Mini Me was actually sixteen but looked twelve. He had thick curly blondish hair and a face that would make a choirmaster weep. He was also quite short - he may not have even been five foot - and the passengers would sometimes look bewildered when they heard a voice requesting their fare but couldn't pinpoint where it was actually coming from, as he stood at times, depending on the camber of the road, often below the level of the train's sides.

Character-wise he was fairly shy, but he possessed a dead-pan sense of humour at times. He was in addition quite creative and artistic - he posted short animated films on YouTube which I felt showed great promise. I liked him. He was a nice lad.

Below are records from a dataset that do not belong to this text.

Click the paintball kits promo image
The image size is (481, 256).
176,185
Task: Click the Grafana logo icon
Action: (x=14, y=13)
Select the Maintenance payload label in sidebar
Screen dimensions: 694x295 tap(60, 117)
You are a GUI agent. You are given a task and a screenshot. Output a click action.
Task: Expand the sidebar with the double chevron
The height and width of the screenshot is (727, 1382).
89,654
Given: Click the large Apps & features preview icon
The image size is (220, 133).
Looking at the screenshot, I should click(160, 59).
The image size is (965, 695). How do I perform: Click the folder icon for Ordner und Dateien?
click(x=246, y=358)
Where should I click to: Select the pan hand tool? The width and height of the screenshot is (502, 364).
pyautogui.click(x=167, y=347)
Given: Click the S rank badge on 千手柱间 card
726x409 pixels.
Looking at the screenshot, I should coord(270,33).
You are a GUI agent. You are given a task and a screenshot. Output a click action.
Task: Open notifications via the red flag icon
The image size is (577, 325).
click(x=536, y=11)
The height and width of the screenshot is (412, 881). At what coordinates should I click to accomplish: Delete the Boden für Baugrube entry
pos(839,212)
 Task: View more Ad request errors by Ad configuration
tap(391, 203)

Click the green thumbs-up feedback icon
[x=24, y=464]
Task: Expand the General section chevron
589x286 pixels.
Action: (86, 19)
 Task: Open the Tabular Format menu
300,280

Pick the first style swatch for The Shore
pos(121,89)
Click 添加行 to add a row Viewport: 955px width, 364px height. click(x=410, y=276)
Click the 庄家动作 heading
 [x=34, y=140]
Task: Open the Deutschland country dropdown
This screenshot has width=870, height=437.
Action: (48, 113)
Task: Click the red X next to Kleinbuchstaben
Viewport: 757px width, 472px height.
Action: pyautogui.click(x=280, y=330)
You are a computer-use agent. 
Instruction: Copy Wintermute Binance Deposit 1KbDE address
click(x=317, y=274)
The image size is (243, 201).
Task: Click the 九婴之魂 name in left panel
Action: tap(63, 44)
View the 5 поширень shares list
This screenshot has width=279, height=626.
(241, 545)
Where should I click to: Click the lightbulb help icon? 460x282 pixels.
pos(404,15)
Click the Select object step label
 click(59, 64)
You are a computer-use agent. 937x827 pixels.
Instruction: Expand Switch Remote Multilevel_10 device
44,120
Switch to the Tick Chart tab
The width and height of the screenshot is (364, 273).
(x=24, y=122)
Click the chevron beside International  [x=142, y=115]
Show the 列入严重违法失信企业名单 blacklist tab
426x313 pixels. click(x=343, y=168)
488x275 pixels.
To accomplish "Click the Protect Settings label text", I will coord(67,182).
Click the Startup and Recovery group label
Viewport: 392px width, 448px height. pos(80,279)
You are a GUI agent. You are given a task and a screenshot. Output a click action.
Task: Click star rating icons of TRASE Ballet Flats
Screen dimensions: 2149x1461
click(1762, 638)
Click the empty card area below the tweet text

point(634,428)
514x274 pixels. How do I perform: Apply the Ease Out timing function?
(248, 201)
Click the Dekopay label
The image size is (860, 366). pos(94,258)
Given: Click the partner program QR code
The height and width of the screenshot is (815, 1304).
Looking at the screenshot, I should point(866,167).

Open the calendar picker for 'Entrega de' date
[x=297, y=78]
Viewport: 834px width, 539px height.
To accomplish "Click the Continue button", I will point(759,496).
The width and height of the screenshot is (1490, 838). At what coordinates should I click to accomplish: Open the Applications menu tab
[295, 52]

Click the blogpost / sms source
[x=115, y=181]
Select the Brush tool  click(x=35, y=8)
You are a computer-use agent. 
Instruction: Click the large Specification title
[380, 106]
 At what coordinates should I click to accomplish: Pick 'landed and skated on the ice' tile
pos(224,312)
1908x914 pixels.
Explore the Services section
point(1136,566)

Anyway, we were waiting our time at Eastern Gardens when three, remember three, passengers got on. Mini Me collected their fares and I asked him where they were all going. He told me that were all just having a trip right the way round. This meant that the only place I would need to wait time at would be The Isle of Wight Zoo, though I would keep a lookout and listen for the buzzer should anyone change their mind.

I jumped into the cab started the engine and set off. We trundled past The White City Amusements, Sandham Gardens, the Canoe Lake (in a poor state of disrepair) into Dinosaur Isle and out again re-joined Culver Parade past The Grand Hotel and then stopped on the concrete apron outside the entrance to the Zoo where I'd killed the engine and had got out of the cab. I then casually observed Mini Me help two passengers out of the carriage.

Two passengers?

I was absolutely certain there were three passengers and we hadn't stopped anywhere so that anyone could get off.

So, I'd gone up to Mini Me and had said: "I could have sworn that we had three passengers on when we left Eastern Gardens."

He'd replied, matter-of-factly: "Well, there was one man, one minute he was there and the next time I had looked he had disappeared."

I'd thought: Is this a wind up?

I'd then responded, extremely sarcastically: "But, where's he gone? Has he been fucking abducted by aliens? Maybe he's spontaneously combusted?"

Mini Me had just shrugged, and I'd seriously wondered if I was losing it.

Then across the car park a family had run up to me. The father, out of breath, had said to me: "Some old fellow has just thrown himself out of your train just before you got to the hotel. He landed on the road flat on his face. He had blood on his nose, and he started scrabbling around on the road picking up the money that had fallen out of his pockets. We asked him if he was okay and he said 'yes' so we let him get on with it!"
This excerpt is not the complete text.